Will Obamacare Rate Spike Create Small Biz Job Starvation?
The nation’s independent business owners have been bellyaching for years about rising health care costs and with Obamacare premiums set to rise over 20% on average next year, business owners are being dealt a fresh blow.
“Our members are disappointed but aren’t surprised to see health-insurance premiums increased significantly,” said Kevin Kuhlman, Director of Federal Public Policy at the National Federation of Independent Business, in a statement to FOXBusiness.com. “The rising cost of health insurance has been the biggest problem confronting their businesses for decades, and the Affordable Care Act exacerbated the cost problem.
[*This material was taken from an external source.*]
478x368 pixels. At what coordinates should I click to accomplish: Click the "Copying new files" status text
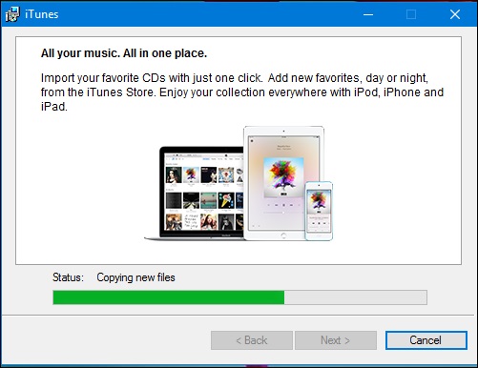coord(135,277)
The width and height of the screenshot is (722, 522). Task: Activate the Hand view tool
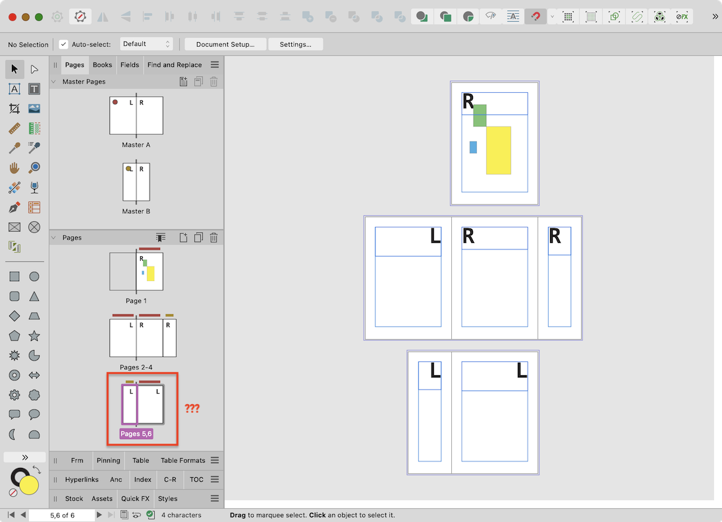click(14, 168)
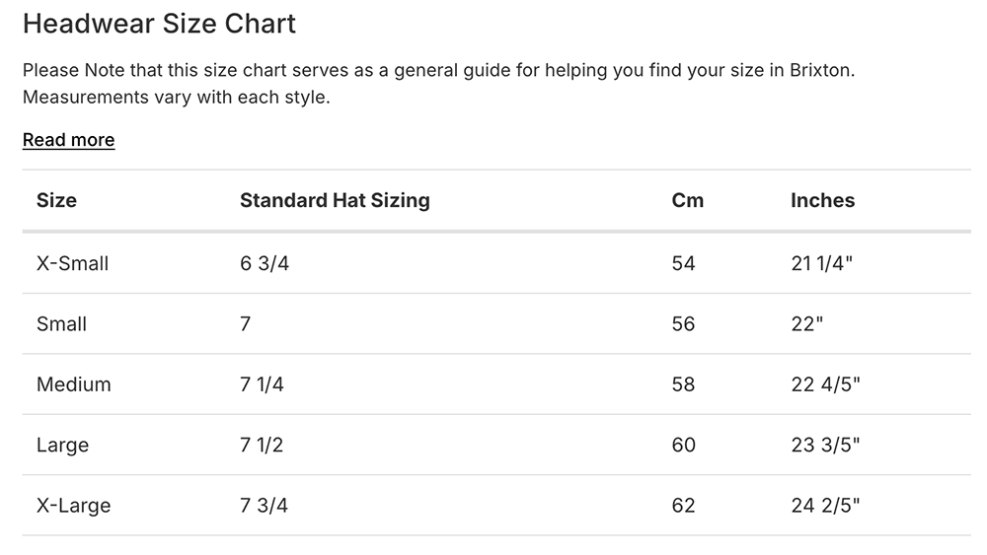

Premium increases of this magnitude aren’t sustainable for small business owners and employees, and rising costs are a major drag on job creation and economic growth.”
Not only did the U.S. Department of Health and Human Services disclose on Monday that premiums will jump the most on record in 2017, the number of issuers in the national market will drop to 167 from 232, giving consumers fewer options. Large insurers from Aetna (NYSE:AET) to UnitedHealth Group (NYSE:UNH) have announced plans to dial-back health-exchange plans because they are too costly. Last year, UnitedHealth CEO Stephen Hemsley told investors participating in the program was a “bad decision.”
The combination could impact private job and business creation which continues to run below pre-2005/2006 recession levels. One million jobs were created during fourth quarter of 2015, according to the most recent data from the Bureau of Labor Statistics. That’s the difference between 7.8 million jobs added versus 6.8 million that were cut.
“Everybody is warning how do you plan and grow and expand with the big anchor of Obamacare on your business?” said Peter Kiernan, former Goldman Sachs partner and FOX Business contributor, during an interview on Varney & Company. “We are seeing jobs starvation as a result of Obamacare and other regulations.”
The employment report for October 2016 will be released by the U.S. Department of Labor on November 4, days before voters head to the polls on November 8 for the U.S. presidential election.
This gives candidates Hillary Clinton and Donald Trump one last ditch effort to appeal to the small business voter. On Tuesday at a rally in Sanford, Florida Trump bellowed he would repeal “that disaster that is known as Obamacare”.